Monday, August 25, 2014

The Origins of Egalitarianism

What really differentiates humans from all other animals?   Consider the fact that you are reading this paragraph written by Mr. C. Justice. You may or may not know me.  You may or may not live in the same community or the same country as me.  And yet, you are willing to consider what I have to say.   This is a level of cooperation that escapes any other type of  animal.


I’m sure everyone can think of impressive examples of human cooperation. An example of tightly coordinated human cooperation is a special operations military team.  All the team members hold to the same goal and act to further the same goal. This is called “joint intentionality”, by the way,  which is the prerequisite for collective action


In action they all regard each other and trust each other as equals.  Even the leader is regarded as “first-among-equals”.  Consider what would happen if in an operation the leader put on airs and insisted that everyone follow strict hierarchical protocol and constantly defer to him.  Mission aborted.  Combat missions that require split-second timing cannot afford to have individuals grandstanding or having a melt-down.

** Prompt A **
According to the text on the origins of egalitarianism, why would a special operations mission be aborted if its leader demanded strict hierarchical deference?

** Extracted material **
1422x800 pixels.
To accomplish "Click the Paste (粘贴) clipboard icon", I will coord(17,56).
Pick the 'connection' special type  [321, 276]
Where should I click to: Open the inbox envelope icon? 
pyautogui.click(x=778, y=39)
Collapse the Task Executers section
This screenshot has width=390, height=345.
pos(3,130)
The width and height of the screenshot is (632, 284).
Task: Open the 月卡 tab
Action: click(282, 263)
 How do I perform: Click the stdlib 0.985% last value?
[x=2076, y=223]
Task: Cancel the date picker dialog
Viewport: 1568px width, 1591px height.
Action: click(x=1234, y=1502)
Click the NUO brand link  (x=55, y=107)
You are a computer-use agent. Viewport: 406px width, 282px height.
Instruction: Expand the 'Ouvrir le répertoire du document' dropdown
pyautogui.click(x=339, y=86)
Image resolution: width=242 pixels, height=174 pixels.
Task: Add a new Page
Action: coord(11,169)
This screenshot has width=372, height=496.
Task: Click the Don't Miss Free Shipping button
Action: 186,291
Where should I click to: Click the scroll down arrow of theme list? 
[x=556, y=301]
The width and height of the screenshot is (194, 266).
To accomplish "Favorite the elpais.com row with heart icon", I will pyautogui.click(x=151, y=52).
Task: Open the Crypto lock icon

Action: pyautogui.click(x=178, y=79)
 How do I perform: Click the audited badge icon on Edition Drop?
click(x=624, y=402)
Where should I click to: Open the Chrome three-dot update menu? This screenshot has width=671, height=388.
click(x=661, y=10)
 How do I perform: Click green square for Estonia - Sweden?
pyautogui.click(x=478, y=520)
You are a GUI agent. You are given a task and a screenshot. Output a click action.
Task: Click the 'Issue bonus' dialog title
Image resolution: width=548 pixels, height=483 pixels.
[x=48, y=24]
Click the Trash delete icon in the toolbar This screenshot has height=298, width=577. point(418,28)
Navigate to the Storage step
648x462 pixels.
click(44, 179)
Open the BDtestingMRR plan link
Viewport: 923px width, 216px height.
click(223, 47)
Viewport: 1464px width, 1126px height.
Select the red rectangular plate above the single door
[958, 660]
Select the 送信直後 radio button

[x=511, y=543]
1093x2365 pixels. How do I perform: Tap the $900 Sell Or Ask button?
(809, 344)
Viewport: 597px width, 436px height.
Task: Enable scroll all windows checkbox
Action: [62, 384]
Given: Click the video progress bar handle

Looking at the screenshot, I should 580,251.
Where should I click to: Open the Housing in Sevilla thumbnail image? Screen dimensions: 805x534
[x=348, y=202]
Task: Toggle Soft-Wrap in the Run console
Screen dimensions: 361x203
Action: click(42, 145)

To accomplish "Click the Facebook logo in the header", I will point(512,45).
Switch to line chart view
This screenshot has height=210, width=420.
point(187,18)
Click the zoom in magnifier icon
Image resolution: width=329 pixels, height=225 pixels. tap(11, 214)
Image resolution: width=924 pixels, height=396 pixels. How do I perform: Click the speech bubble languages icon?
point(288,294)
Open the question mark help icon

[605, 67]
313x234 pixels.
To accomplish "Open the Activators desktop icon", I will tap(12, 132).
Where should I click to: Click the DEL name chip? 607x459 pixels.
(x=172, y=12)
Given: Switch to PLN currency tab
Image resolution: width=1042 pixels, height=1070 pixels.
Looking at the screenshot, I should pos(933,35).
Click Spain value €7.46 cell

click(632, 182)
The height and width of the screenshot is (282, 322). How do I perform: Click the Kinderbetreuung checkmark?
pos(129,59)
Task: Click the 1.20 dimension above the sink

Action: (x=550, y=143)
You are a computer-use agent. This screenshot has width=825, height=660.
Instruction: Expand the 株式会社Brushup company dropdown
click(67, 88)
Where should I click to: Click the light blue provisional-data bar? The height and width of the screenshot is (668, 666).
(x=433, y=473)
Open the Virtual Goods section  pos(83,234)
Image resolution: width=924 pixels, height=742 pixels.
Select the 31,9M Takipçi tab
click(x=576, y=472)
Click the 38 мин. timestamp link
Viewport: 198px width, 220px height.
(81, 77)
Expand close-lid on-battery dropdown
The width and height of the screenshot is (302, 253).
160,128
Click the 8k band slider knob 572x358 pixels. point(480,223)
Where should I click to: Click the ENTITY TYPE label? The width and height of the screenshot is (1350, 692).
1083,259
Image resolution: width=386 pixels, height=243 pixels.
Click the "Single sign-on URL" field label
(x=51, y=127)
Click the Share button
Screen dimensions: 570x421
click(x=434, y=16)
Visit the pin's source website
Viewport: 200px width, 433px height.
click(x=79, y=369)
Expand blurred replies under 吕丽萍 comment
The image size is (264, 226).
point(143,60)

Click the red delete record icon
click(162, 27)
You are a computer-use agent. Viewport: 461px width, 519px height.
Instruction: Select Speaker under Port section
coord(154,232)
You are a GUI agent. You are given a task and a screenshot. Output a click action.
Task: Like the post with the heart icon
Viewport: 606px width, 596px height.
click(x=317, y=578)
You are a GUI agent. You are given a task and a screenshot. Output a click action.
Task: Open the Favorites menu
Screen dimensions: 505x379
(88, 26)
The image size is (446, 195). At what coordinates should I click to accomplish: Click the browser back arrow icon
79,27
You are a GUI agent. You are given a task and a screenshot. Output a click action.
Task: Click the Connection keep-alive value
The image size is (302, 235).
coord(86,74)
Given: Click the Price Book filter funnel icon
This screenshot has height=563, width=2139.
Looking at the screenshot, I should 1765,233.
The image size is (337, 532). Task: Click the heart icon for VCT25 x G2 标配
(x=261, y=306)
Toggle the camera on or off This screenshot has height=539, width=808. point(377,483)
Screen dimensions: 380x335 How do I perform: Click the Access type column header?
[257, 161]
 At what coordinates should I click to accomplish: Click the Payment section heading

** Prompt B **
In the records, substitute "symbol" for "icon" in everything from the line containing "Where should I click to: Open the inbox" down to the line containing "Action: [62, 384]", both included. Reproduce only those lines, with nothing else changed.

** Complete response A **
Combat missions that require split-second timing cannot afford to have individuals grandstanding or having a melt-down.

** Complete response B **
Where should I click to: Open the inbox envelope symbol? 
pyautogui.click(x=778, y=39)
Collapse the Task Executers section
This screenshot has width=390, height=345.
pos(3,130)
The width and height of the screenshot is (632, 284).
Task: Open the 月卡 tab
Action: click(282, 263)
 How do I perform: Click the stdlib 0.985% last value?
[x=2076, y=223]
Task: Cancel the date picker dialog
Viewport: 1568px width, 1591px height.
Action: click(x=1234, y=1502)
Click the NUO brand link  (x=55, y=107)
You are a computer-use agent. Viewport: 406px width, 282px height.
Instruction: Expand the 'Ouvrir le répertoire du document' dropdown
pyautogui.click(x=339, y=86)
Image resolution: width=242 pixels, height=174 pixels.
Task: Add a new Page
Action: coord(11,169)
This screenshot has width=372, height=496.
Task: Click the Don't Miss Free Shipping button
Action: 186,291
Where should I click to: Click the scroll down arrow of theme list? 
[x=556, y=301]
The width and height of the screenshot is (194, 266).
To accomplish "Favorite the elpais.com row with heart symbol", I will pyautogui.click(x=151, y=52).
Task: Open the Crypto lock symbol

Action: pyautogui.click(x=178, y=79)
 How do I perform: Click the audited badge symbol on Edition Drop?
click(x=624, y=402)
Where should I click to: Open the Chrome three-dot update menu? This screenshot has width=671, height=388.
click(x=661, y=10)
 How do I perform: Click green square for Estonia - Sweden?
pyautogui.click(x=478, y=520)
You are a GUI agent. You are given a task and a screenshot. Output a click action.
Task: Click the 'Issue bonus' dialog title
Image resolution: width=548 pixels, height=483 pixels.
[x=48, y=24]
Click the Trash delete symbol in the toolbar This screenshot has height=298, width=577. point(418,28)
Navigate to the Storage step
648x462 pixels.
click(44, 179)
Open the BDtestingMRR plan link
Viewport: 923px width, 216px height.
click(223, 47)
Viewport: 1464px width, 1126px height.
Select the red rectangular plate above the single door
[958, 660]
Select the 送信直後 radio button

[x=511, y=543]
1093x2365 pixels. How do I perform: Tap the $900 Sell Or Ask button?
(809, 344)
Viewport: 597px width, 436px height.
Task: Enable scroll all windows checkbox
Action: [62, 384]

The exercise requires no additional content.